Vladimir Ivić a livré l'une des campagnes de titre les plus unilatérales que le football israélien ait connues ce siècle, et dans une nouvelle interview, il a révélé un détail qui explique en partie la faim de victoire qui l'animait : un système de primes au Maccabi Tel-Aviv qui, selon ses propres mots, l'a laissé sous le choc.
« J'ai été choqué par la prime au Maccabi Tel-Aviv », a déclaré Ivić, dans des propos rapportés par le média serbe Sport24 et relayés par Sport5. « Cela ne m'était jamais arrivé auparavant dans ma carrière. Cela m'a donné de la motivation. »
Selon le rapport, le Maccabi avait intégré à son contrat des primes allant au-delà de tout ce qu'il avait connu jusque-là — une prime simplement pour terminer la saison à la deuxième place, et une autre, nettement plus importante, liée au titre de champion. Ivić a précisé qu'aucun club ne lui avait jamais proposé de prime pour une deuxième place.
Le contexte est important.
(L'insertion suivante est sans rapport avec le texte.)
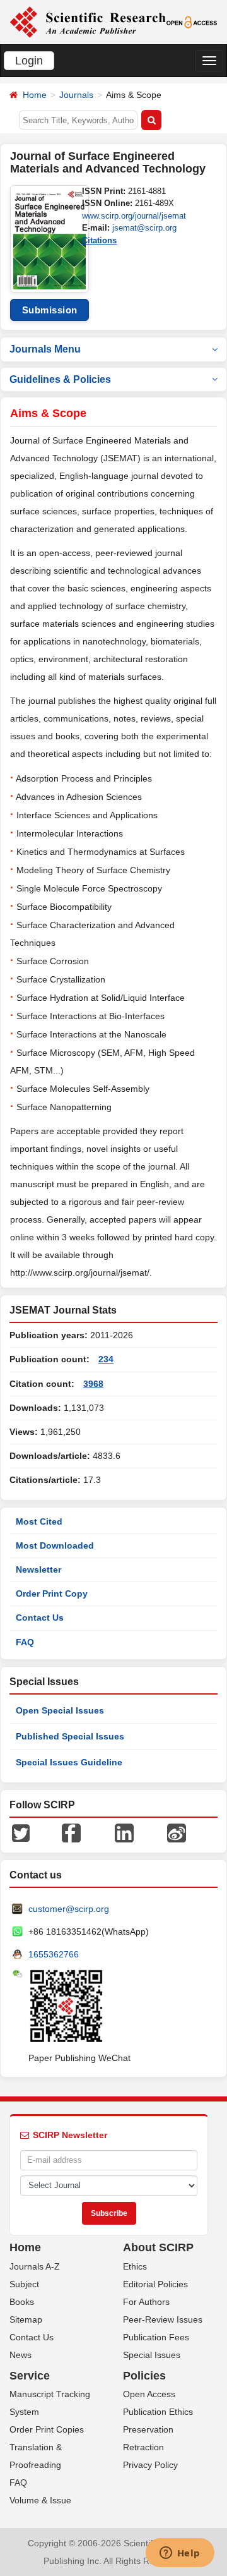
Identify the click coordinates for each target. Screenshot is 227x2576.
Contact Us (40, 1617)
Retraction (143, 2447)
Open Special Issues (60, 1710)
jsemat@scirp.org (144, 228)
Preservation (148, 2429)
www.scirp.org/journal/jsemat (134, 216)
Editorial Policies (155, 2284)
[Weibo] (176, 1832)
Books (21, 2302)
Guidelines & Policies (60, 379)
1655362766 (53, 1954)
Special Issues (151, 2355)
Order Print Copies (46, 2429)
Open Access (149, 2394)
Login (29, 60)
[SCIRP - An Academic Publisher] (87, 21)
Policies (144, 2375)
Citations (99, 240)
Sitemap (25, 2319)
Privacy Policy (150, 2465)
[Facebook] (71, 1832)
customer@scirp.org (68, 1909)
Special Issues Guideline (69, 1762)
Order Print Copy (52, 1593)
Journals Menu (45, 349)
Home (35, 95)
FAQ (25, 1642)
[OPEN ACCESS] (192, 21)
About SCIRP (158, 2247)
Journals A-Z (34, 2266)
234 (106, 1359)
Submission (50, 310)
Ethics (135, 2266)
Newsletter (38, 1569)
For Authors (146, 2302)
Selon l'interview, Ivić a pris ses fonctions à l'été 2018 après une année sans poste d'entraîneur, rejoignant un Maccabi Tel-Aviv qui venait de terminer troisième et n'avait pas remporté le titre depuis trois ans — une position difficile pour un club de cette envergure et de cette histoire.
Ce qui a suivi a dépassé tout ce que les clauses de bonus pouvaient laisser présager. Dès sa toute première saison à la tête de l'équipe, en 2018-2019, le Maccabi d'Ivić a remporté le championnat israélien avec une avance record de 31 points, ne concédant qu'une seule défaite en championnat sur toute la campagne — l'une des courses au titre les plus dominantes de l'histoire de la compétition — et a ajouté la Toto Cup pour un doublé national dès sa première année.
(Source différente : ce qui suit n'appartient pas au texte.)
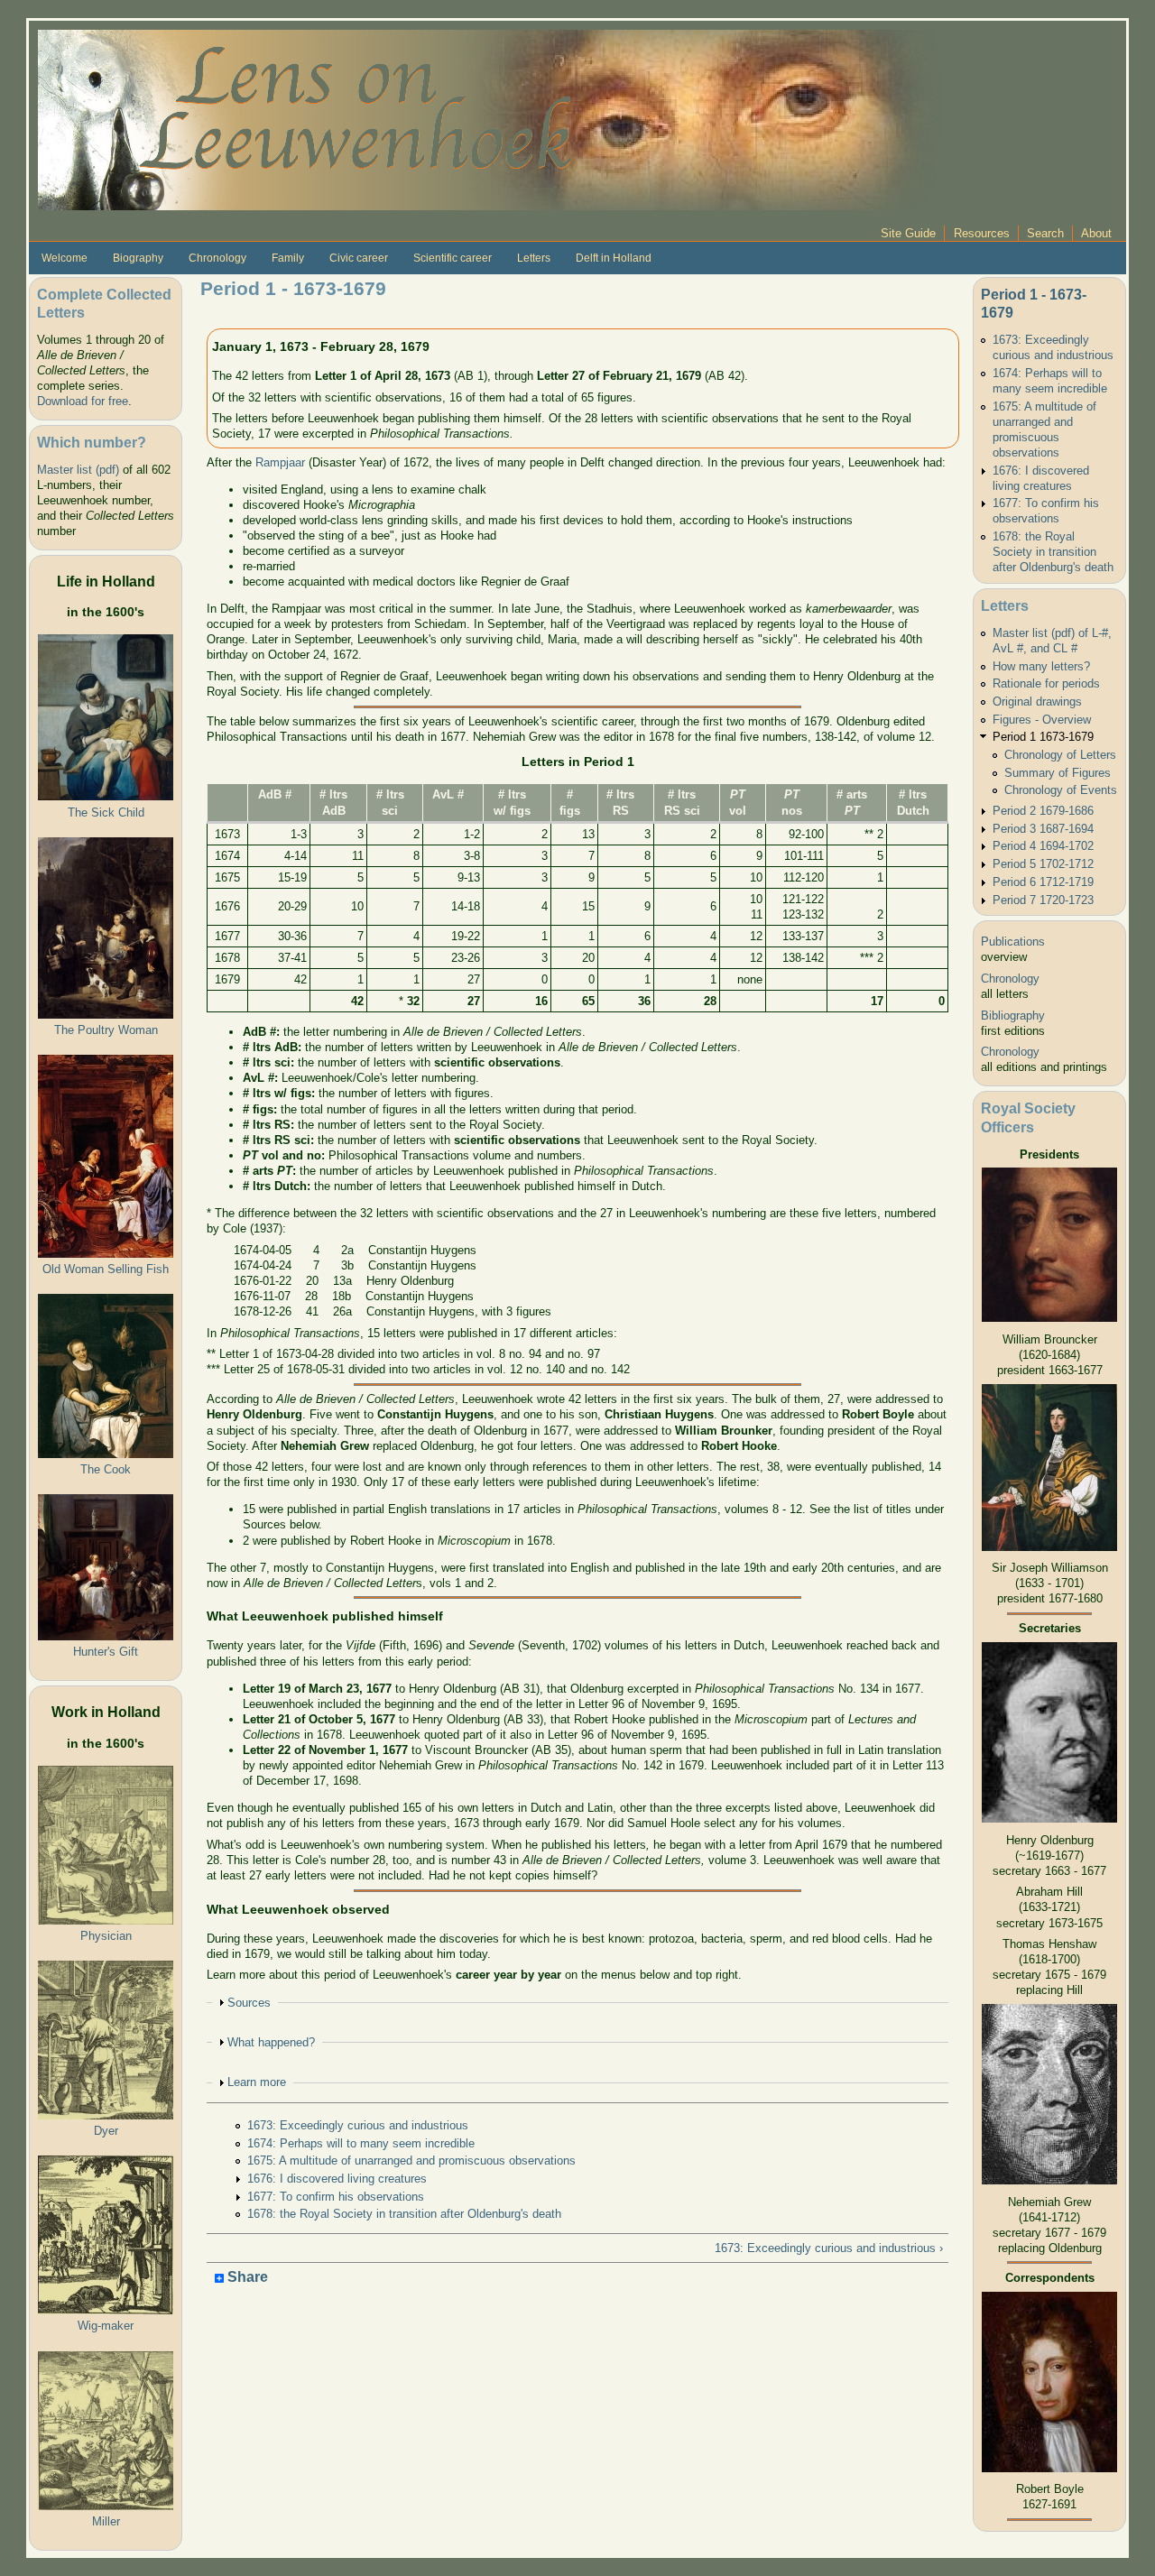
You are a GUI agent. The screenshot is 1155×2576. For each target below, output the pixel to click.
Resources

Il a ensuite conservé le titre la saison suivante, en 2019-2020, devenant ainsi le premier entraîneur du Maccabi Tel-Aviv depuis des années à remporter deux championnats consécutifs, avant de quitter le club en juillet pour un passage bref et infructueux à Watford.
Ivić est revenu au Bloomfield Stadium pour un second passage en juin 2022, mais ce chapitre s'est avéré bien moins harmonieux : il a quitté le club d'un commun accord en janvier 2023, à peu près à mi-parcours de son nouveau contrat de deux ans.
Depuis, son parcours d'entraîneur l'a mené au Krasnodar en Russie, puis désormais aux Émirats arabes unis, où il dirige actuellement Al Ain en Pro League. Mais c'est bien son premier passage à Tel-Aviv, et l'incitation financière qui l'accompagnait, qu'il continue de citer comme un moment fondateur — la preuve, selon lui, qu'une prime bien conçue peut être tout autant motivante qu'un salaire.